-- Records to use follows --

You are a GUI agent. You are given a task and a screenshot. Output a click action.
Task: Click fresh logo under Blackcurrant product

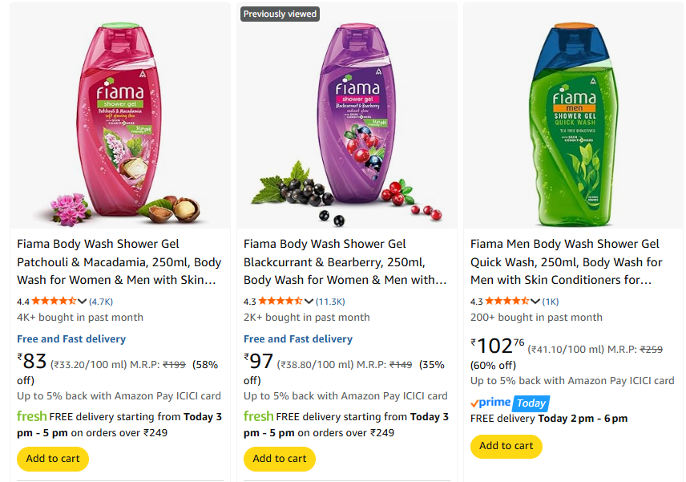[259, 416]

-- Records to use concluded --
-- Records to use follows --

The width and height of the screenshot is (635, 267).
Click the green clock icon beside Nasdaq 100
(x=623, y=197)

-- Records to use concluded --

- **Work order**: Pick out every line of the listing containing the word "screenshot", and show those lines.

- **Exercise output**:
You are a GUI agent. You are given a task and a screenshot. Output a click action.
The width and height of the screenshot is (635, 267).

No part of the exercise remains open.